Copy out every line of the records in which "computer" can be found.
⁂
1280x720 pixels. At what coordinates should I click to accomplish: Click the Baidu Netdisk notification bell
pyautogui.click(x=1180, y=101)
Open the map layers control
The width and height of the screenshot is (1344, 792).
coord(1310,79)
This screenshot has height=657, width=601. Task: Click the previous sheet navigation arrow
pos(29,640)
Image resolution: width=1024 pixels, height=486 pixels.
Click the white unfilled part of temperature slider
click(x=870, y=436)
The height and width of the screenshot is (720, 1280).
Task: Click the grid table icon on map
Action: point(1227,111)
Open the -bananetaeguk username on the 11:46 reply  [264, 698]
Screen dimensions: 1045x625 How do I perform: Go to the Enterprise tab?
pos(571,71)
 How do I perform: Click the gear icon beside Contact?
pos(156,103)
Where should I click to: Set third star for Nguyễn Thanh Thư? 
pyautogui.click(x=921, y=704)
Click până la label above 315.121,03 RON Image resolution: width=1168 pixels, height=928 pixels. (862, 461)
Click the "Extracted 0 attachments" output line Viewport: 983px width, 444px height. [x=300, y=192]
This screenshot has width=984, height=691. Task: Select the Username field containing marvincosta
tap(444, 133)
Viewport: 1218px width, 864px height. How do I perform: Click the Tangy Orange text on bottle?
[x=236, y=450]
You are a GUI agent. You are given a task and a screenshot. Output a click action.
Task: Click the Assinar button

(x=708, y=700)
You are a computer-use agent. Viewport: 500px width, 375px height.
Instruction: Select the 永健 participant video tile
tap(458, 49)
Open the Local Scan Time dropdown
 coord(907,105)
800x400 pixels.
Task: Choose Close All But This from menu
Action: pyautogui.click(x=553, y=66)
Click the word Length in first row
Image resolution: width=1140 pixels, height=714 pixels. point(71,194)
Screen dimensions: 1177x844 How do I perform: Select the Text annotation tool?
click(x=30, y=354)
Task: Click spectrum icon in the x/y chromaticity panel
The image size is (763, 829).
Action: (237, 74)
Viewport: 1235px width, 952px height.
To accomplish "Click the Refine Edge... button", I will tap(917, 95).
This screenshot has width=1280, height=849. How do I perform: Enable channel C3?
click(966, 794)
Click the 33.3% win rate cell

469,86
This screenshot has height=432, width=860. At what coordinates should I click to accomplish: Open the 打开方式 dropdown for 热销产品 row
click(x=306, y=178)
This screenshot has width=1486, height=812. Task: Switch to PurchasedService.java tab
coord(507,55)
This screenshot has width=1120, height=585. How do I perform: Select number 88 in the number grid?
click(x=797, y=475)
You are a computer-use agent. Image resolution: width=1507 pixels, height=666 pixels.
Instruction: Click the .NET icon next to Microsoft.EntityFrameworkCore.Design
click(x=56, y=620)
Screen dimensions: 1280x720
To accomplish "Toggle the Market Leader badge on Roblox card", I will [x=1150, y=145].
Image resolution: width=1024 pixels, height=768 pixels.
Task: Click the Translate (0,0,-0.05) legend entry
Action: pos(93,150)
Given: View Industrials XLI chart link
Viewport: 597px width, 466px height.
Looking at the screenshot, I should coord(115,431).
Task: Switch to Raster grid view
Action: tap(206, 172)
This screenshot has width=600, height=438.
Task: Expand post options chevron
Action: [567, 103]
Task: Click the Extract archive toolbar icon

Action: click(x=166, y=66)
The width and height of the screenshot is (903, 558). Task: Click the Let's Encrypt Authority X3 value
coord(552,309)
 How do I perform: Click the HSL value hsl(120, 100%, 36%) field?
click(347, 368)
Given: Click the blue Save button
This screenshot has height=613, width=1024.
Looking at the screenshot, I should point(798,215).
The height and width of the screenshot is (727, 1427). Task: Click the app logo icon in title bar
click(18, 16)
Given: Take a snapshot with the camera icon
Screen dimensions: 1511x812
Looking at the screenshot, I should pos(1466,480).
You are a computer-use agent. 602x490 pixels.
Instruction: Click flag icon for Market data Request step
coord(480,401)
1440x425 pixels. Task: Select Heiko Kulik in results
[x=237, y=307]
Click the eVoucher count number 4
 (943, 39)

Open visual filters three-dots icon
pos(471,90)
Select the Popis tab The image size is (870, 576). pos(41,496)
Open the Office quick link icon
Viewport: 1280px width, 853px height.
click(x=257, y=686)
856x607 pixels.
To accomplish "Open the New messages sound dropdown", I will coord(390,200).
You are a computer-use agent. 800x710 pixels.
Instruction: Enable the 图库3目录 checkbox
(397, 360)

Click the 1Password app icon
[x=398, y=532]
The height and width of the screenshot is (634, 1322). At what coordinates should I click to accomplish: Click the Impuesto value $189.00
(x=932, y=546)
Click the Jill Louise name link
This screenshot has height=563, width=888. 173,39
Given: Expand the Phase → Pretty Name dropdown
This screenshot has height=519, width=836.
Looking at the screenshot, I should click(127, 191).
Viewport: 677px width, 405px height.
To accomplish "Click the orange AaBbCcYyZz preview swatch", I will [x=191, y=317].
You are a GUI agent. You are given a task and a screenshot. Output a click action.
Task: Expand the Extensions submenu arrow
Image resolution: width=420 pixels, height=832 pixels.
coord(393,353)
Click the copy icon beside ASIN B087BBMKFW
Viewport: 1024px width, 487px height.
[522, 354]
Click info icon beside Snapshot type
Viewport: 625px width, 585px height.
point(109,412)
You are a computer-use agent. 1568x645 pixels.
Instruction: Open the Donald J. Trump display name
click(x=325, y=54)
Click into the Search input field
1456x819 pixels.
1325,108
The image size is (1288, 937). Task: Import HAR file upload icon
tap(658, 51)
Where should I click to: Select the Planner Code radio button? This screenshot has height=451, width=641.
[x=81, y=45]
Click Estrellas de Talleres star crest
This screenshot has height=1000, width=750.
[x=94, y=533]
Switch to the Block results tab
⁂
Expected output:
You are a computer-use agent. Viewport: 500px width, 375px height.
You are a computer-use agent. Image resolution: width=1507 pixels, height=666 pixels.
You are a computer-use agent. 602x490 pixels.
You are a computer-use agent. 800x710 pixels.
You are a computer-use agent. 1568x645 pixels.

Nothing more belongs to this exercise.